FDA joins investigation into security of St. Jude medical devices

St. Jude Medical kept up its defense of the security of its medical devices Friday, while the Food and Drug Administration confirmed that it has joined an investigation of claims that the devices can be hacked remotely.

An investment group called Muddy Waters Capital maintains that St. Jude Medical pacemakers and defibrillators are unusually vulnerable to remote computer hacking, which could disable the lifesaving machines.

Doctors and government regulators said it's still too early to know if the claims — covering hundreds of thousands of St. Jude devices — are true.

The FDA confirmed ­Friday that it is working with the Homeland Security ­Department on the investigation.

For the time being, doctors and regulators are largely rejecting the advice from Muddy Waters that patients' wireless communications be disabled.

"At the present time, patients should continue to use their devices as instructed and not change any implanted device. FDA will provide updates as we learn more. In the interim, if a patient has a question or concern they should talk with their doctor," FDA spokeswoman Andrea Fischer said in an e-mail ­Friday.

Trading in shares of Little Canada-based St. Jude Medical was halted for about 45 minutes Friday afternoon as the company published several pages of material seeking to rebut the claims in Muddy Waters' 34-page report. St. Jude shares quickly rose after the announcement, closing at $78.01. At that price, the stock was still down 5 percent since the release of the report midmorning Thursday.

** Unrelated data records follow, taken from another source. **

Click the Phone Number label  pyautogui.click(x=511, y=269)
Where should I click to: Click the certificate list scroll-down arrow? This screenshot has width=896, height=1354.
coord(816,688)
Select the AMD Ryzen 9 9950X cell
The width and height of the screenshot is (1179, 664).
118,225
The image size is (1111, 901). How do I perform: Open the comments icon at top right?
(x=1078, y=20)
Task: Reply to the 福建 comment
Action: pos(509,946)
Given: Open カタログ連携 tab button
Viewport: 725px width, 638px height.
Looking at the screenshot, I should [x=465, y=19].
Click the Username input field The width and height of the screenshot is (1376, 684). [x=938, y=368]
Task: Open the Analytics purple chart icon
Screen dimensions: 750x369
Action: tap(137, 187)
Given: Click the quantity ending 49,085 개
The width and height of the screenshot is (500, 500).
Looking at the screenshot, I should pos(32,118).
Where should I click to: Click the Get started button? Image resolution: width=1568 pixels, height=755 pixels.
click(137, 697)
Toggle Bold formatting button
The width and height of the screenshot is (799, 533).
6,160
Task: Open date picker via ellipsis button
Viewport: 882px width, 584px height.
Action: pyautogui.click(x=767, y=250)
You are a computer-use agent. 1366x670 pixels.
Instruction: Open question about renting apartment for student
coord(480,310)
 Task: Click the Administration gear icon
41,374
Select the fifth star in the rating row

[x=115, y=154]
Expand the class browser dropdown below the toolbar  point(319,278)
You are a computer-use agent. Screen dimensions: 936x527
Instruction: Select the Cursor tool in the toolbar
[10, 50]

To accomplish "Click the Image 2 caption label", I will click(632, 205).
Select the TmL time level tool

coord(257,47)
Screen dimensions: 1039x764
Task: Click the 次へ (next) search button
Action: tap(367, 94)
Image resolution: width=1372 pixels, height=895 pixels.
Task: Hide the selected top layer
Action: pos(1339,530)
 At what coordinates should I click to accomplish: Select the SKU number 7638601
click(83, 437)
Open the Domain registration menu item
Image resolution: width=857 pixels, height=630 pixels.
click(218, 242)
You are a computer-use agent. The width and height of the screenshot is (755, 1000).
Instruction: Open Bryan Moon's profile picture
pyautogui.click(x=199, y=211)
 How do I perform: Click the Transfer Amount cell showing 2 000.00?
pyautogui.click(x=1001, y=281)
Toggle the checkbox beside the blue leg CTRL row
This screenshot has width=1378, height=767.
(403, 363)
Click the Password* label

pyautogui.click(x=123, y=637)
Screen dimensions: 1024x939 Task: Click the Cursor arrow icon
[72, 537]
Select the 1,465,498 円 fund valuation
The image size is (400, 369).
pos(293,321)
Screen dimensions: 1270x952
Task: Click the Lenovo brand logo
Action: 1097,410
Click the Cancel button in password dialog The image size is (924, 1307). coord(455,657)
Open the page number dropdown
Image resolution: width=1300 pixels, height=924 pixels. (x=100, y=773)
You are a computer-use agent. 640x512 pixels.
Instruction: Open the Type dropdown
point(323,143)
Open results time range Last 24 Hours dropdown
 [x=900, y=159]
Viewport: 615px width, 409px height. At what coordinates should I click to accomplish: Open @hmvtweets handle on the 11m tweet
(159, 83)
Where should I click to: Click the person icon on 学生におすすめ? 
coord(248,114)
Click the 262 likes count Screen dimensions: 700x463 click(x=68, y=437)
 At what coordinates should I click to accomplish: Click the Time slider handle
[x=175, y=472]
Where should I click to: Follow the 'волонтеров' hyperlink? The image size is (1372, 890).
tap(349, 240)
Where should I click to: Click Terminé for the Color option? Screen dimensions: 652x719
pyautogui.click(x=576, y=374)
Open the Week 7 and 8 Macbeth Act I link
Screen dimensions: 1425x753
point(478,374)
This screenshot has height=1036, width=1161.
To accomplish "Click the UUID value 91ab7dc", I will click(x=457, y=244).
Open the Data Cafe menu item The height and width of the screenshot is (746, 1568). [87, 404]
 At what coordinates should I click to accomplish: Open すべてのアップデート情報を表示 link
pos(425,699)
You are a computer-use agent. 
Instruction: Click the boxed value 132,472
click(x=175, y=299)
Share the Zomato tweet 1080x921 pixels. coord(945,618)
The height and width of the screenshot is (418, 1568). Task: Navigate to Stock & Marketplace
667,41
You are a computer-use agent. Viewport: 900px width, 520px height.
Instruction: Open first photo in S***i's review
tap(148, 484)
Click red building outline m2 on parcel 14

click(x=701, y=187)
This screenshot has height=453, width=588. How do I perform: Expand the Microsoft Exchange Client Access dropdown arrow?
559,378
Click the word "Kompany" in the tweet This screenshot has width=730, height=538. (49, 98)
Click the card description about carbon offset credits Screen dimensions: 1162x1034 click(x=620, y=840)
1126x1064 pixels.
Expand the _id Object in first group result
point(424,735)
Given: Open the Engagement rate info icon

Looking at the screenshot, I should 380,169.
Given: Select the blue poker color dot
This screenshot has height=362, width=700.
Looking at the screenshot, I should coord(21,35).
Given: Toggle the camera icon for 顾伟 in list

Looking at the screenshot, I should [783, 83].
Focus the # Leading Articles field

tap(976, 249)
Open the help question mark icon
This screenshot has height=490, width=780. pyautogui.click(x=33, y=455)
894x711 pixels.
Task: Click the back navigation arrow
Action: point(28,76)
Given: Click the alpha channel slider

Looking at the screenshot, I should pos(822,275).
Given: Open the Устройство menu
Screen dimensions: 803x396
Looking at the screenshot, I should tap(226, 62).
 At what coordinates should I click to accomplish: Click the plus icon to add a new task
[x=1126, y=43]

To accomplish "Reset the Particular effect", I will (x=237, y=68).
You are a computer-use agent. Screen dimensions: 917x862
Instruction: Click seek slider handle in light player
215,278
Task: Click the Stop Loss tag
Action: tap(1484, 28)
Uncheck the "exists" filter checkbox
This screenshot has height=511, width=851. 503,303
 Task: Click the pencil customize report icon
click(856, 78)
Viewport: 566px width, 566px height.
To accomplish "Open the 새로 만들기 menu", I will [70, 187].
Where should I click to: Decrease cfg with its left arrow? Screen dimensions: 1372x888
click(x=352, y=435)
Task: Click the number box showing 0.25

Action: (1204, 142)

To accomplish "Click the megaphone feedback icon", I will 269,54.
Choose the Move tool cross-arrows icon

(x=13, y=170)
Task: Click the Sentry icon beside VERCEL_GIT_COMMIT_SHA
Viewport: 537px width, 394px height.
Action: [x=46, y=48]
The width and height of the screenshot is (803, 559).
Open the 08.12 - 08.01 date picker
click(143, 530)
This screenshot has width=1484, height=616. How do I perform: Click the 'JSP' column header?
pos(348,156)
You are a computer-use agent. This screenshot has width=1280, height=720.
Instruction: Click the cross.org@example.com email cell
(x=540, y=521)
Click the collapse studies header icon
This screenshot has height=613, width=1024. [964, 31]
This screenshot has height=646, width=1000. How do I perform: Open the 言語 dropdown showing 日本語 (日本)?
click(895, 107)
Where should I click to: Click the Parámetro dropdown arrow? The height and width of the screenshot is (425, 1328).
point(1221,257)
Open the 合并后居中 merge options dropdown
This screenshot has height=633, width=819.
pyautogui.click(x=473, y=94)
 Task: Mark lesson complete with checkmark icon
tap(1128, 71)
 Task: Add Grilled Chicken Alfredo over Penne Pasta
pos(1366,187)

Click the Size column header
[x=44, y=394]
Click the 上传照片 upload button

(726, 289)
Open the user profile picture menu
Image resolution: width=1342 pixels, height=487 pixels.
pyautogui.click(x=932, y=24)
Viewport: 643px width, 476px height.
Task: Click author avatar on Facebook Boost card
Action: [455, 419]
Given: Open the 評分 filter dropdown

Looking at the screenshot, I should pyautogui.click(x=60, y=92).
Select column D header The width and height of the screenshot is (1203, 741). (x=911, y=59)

MedSec Holdings is the private cybersecurity firm that alerted Muddy Waters to the alleged hacking vulnerabilities in St. Jude devices. Muddy Waters announced Thursday that it was shorting St. Jude stock — meaning that it would profit if St. Jude stock declined in price — while also revealing that St. Jude devices appeared to be more vulnerable to attacks than those of other ­manufacturers.

The critics say the security flaw involves a device called Merlin@home, which is designed to be able to read patient data from a pacemaker or defibrillator remotely in the home and transmit it to a doctor's office.

The firm said lax cybersecurity in St. Jude devices would allow a hacker to send commands to one of the company's pacemakers or defibrillators that would drain the battery or interfere with proper functioning. Muddy Waters also alleged that the vulnerabilities could allow a hacker to launch a "large scale" attack on St. Jude's large Merlin network, which connects to all the active @home machines.

MedSec and Muddy Waters took apart the devices and claimed that some seemed to contain "off the shelf" components. The hackers also reported finding that a lack of encryption of some data made the devices easier to compromise.

"One of the purposes of this report is unapologetically to single out STJ for what we see as its incompetence in, or indifference to, device security," the Muddy Waters report said, referring to St. Jude by its stock ticker symbol. "MedSec and Muddy Waters believe it is prudent from a security standpoint for STJ to disable the [wireless communications] capability of patients' implanted devices."

"This brings into question the entire testing methodology that has been used as the basis for the Muddy Waters Capital and MedSec report," St. Jude said. "The flawed test methodology … demonstrates fundamental lack of understanding of medical device technology."

St. Jude also noted that most of the observations in the report applied to older versions of Merlin@home devices, which had not been patched through its automated remote-upgrade system.

"We are confident in the technology that we provide and in our process for continuously building upon our security protocols and processes," the statement said.

Wells Fargo stock analyst Larry Biegelsen told investors in a note Friday that St. Jude's response seemed "compelling on the surface," but the highly technical dispute made it difficult to interpret the validity of the arguments.

St. Jude, a Fortune 500 company with $5.5 billion in revenue last year, is in the midst of being acquired by Abbott Laboratories in a $25 billion deal that is expected to close by the end of the year. Abbott has not commented on the Muddy Waters allegations. Bloomberg News reported that if the claims against St. Jude devices are proven, it could derail Abbott's plan to buy St. Jude or lead to a renegotiation of the deal.

"It does concern us, but we are not going to tell patients to turn off the wireless monitoring," said Dr. Henri Roukoz, an electrophysiologist at the University of Minnesota. "Currently, the risk does not outweigh the benefit of these systems. … But we are working on a backup plan if these allegations turn out to be true."

Dr. Hemal Nayak, a Chicago-based electrophysiologist and board member at MedSec, said he's consulting with patients about his recommendation to unplug their Merlin@home units until a full patch to the vulnerabilities is released. His recommendation is based on experiments he saw firsthand, but he said he doesn't blame other doctors who want to see more data or FDA guidance before making any changes.

In 2015, an international group of doctors penned a consensus report for the Heart Rhythm Society that recommended use of remote monitoring systems like Merlin@home because they can quickly detect and send alerts about problems with patient health or device functioning.

Although the Muddy Waters report used stark language to allege the risk to St. Jude heart devices, it acknowledged that the firm was "unaware of any imminent threat to patient safety." To date, no malicious cyberattack against an implanted medical device has been documented outside of controlled experiments and demonstrations.